DNS over HTTPS: What It Is, Why It Was Built, and What It Actually Protects
Traditional DNS has a privacy problem that has existed since the protocol was designed in the 1980s: every domain name you look up is sent in plaintext to your DNS resolver, visible to anyone on the network path — your ISP, the router operator at a coffee shop, or anyone monitoring the connection. DNS over HTTPS (DoH) encrypts these queries. Here is how it works and what it actually changes.
The Traditional DNS Privacy Problem
When your browser needs to look up a domain, it sends a UDP packet containing the hostname in plaintext to your configured DNS resolver, typically on port 53. Anyone who can observe your network traffic can see every domain you query. Your ISP, in particular, has traditionally had a comprehensive view of your browsing activity through DNS logs even if they cannot read the encrypted HTTPS content of your connections.
This is not just theoretical. ISPs in some countries are legally required to log DNS queries for surveillance purposes. In others, ISPs have historically sold DNS data commercially. Even without malicious intent, the exposure of which domains you query reveals significant information about your browsing habits.
How DNS over HTTPS Fixes This
DoH wraps DNS queries inside standard HTTPS requests, sent on port 443 — the same port used for all encrypted web traffic. From the network perspective, your DNS queries look identical to any other HTTPS connection. Your ISP can see that you connected to 1.1.1.1 (Cloudflare) or 8.8.8.8 (Google), but cannot see the specific domains you queried inside those encrypted connections.
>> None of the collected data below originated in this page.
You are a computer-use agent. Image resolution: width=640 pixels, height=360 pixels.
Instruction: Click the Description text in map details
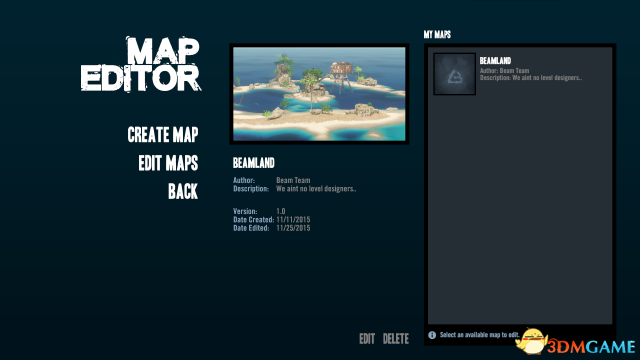[316, 189]
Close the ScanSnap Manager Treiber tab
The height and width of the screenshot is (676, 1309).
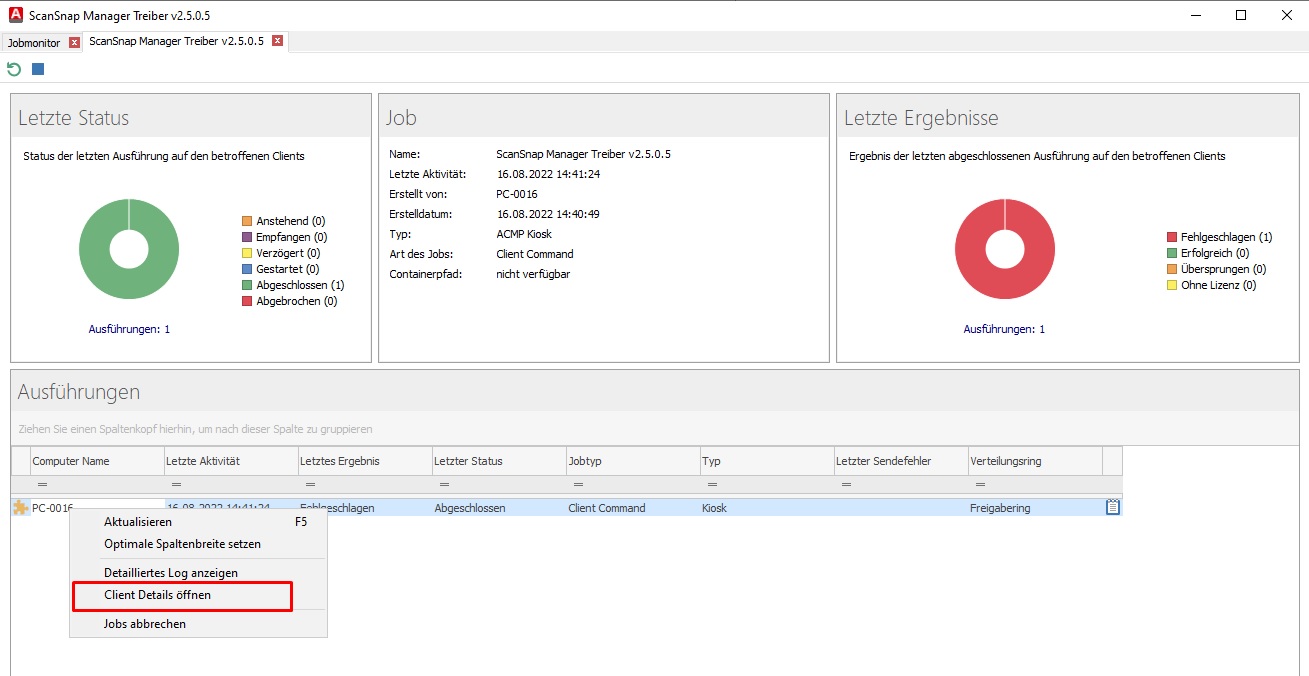pyautogui.click(x=277, y=41)
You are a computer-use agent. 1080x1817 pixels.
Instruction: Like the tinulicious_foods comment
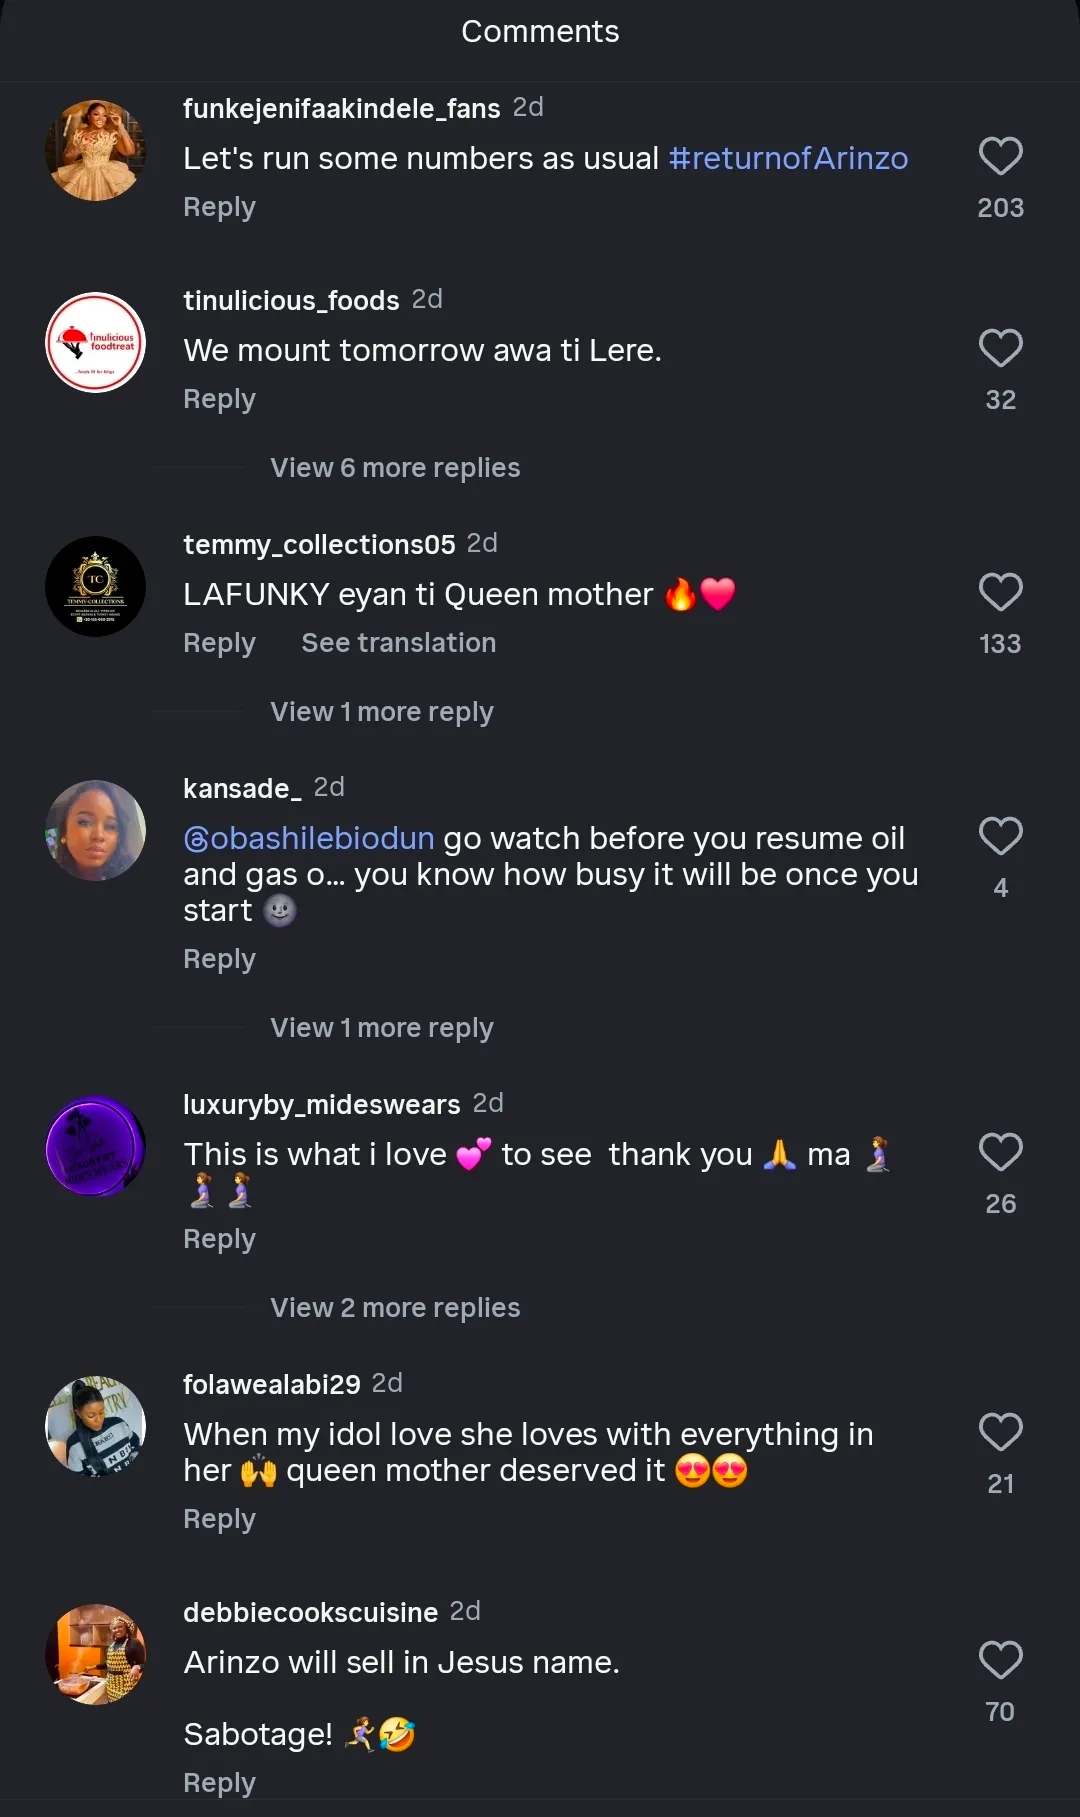(1000, 349)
The protocol is defined in RFC 8484. Queries are sent as HTTP/2 POST or GET requests with a specific content type, and responses come back in the DNS wire format wrapped in HTTPS. The implementation detail that matters most to users is that DoH resolvers run as HTTPS servers, not traditional DNS servers.
Major DoH Providers
Cloudflare was the first to launch a public DoH resolver at 1.1.1.1 in 2018, with a public commitment not to log resolver IP addresses and to have this verified by independent audits. Google followed with 8.8.8.8 supporting DoH, as did Quad9 (9.9.9.9, which also blocks known malicious domains). NextDNS offers a customizable DoH resolver where you can configure your own blocklists, parental controls, and logging preferences.
Browser vs. System DoH
DoH can be implemented at the browser level or the operating system level. Firefox was an early adopter of browser-level DoH — it sends DNS queries through its own DoH resolver (Cloudflare by default) regardless of the system DNS settings. Chrome and Edge support DoH and will upgrade to it automatically if your configured DNS provider supports DoH.
System-level DoH is implemented at the OS or router level and affects all applications, not just the browser. Windows 11 and macOS support DoH natively in network settings. Router-level DoH (supported by some consumer routers and pfSense/OPNsense) applies to all devices on the network without individual device configuration.
What DoH Does Not Protect
DoH encrypts the DNS query, but it does not hide that you made a connection to a specific IP address. Once the DNS query resolves and your browser connects to the web server, the destination IP is visible in network traffic. For sites behind Cloudflare where many domains share IP addresses, this is less revealing. For sites with dedicated IPs, the connection itself is visible even without the DNS query. Server Name Indication (SNI) in the TLS handshake also traditionally revealed the hostname — though Encrypted Client Hello (ECH), gradually rolling out, addresses this.
Should You Enable It?
If you are on a network where DNS privacy matters — a public network, a country with surveillance requirements, or simply if you prefer your ISP not to have a record of your browsing — DoH is worth enabling. The performance cost is minimal; modern DoH resolvers are fast and well-distributed via anycast. If you are on a corporate network, be aware that DoH may bypass corporate DNS filtering and monitoring, which may violate your organization policy.